Objective: Extract every line below word for word, leaving out the pictures.

--- BEGIN Data for the task ---

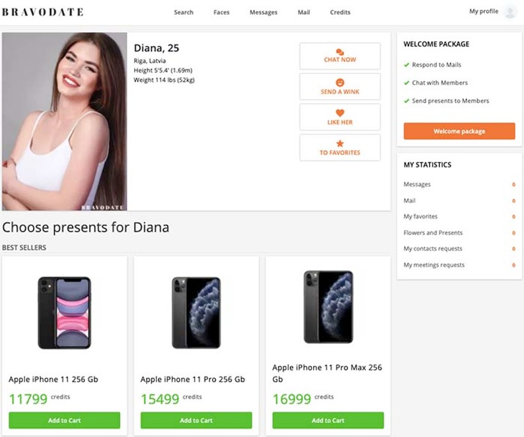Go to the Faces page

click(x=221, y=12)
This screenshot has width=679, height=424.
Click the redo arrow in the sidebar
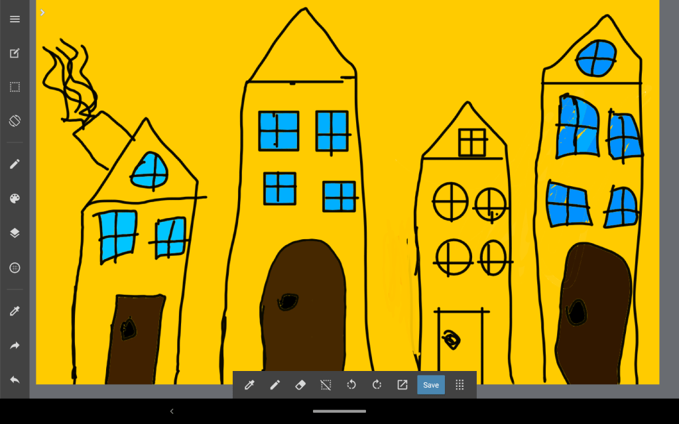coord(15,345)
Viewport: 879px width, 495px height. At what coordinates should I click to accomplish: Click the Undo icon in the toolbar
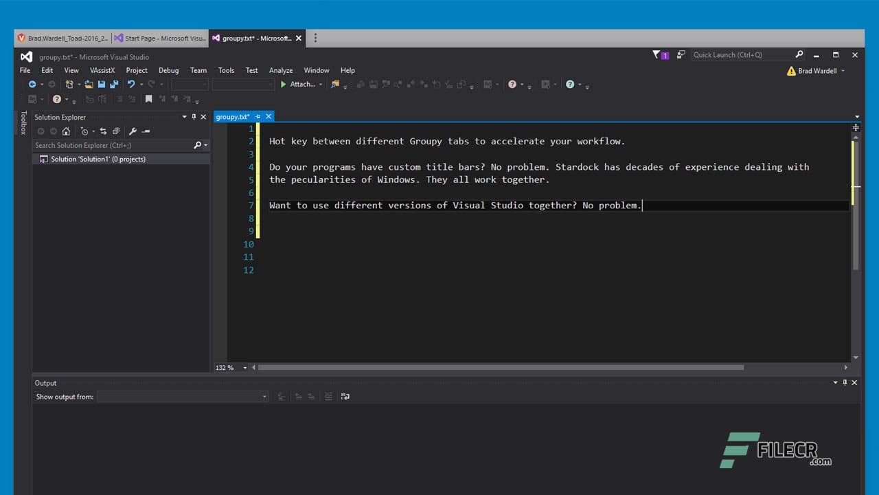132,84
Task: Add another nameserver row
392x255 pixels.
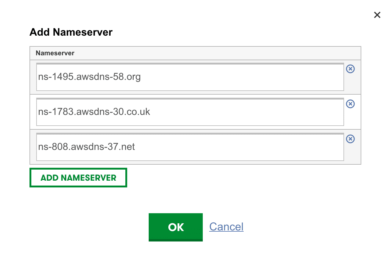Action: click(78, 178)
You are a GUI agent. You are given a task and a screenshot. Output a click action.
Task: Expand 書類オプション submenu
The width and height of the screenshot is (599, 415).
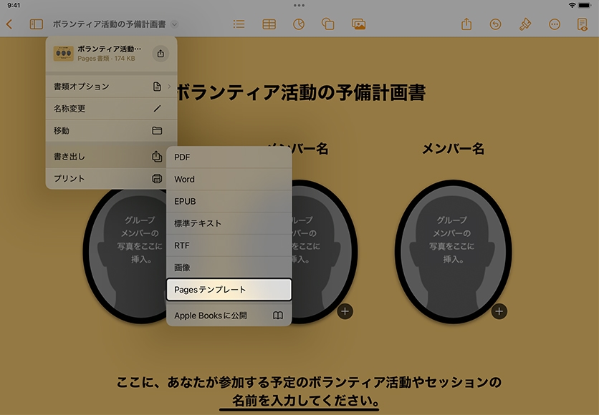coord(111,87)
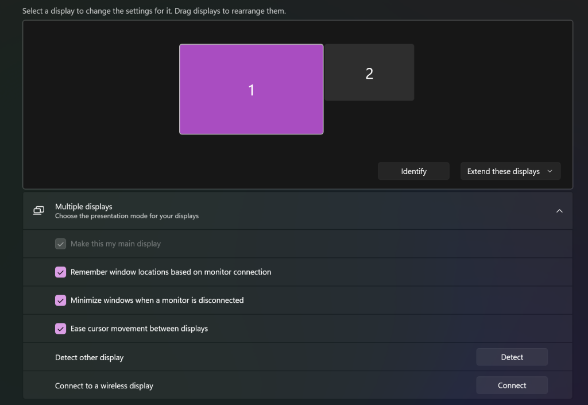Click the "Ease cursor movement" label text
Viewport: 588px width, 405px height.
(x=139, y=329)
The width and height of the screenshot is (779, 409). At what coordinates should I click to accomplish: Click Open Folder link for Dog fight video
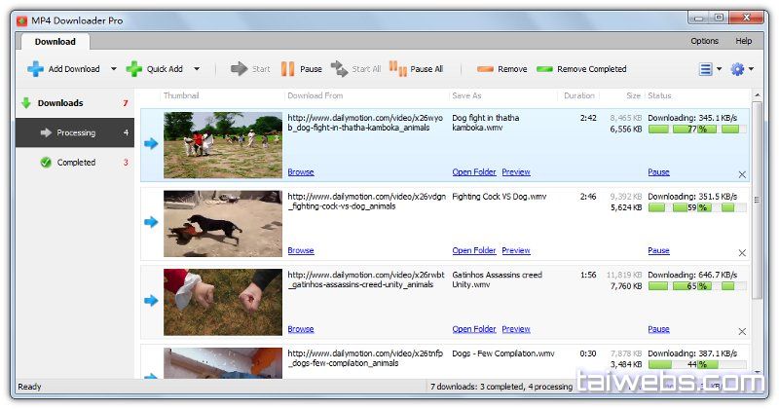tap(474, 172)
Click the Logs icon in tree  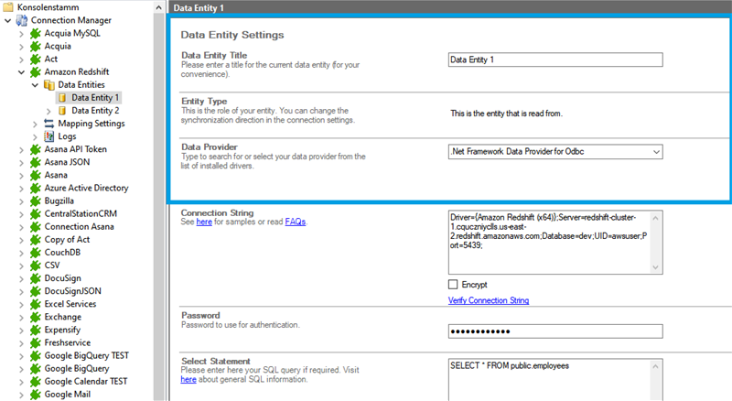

--- END Data for the task ---

The output:
Go to the Faces page

click(x=221, y=12)
This screenshot has width=679, height=424.
Click the redo arrow in the sidebar
coord(15,345)
Viewport: 879px width, 495px height. At what coordinates should I click to accomplish: Click the Undo icon in the toolbar
132,84
Task: Add another nameserver row
392x255 pixels.
Action: click(78, 178)
You are a GUI agent. You are given a task and a screenshot. Output a click action.
Task: Expand 書類オプション submenu
The width and height of the screenshot is (599, 415).
coord(111,87)
Click the "Ease cursor movement" label text
Viewport: 588px width, 405px height.
(x=139, y=329)
The width and height of the screenshot is (779, 409). At what coordinates should I click to accomplish: Click Open Folder link for Dog fight video
tap(474, 172)
Click the Logs icon in tree  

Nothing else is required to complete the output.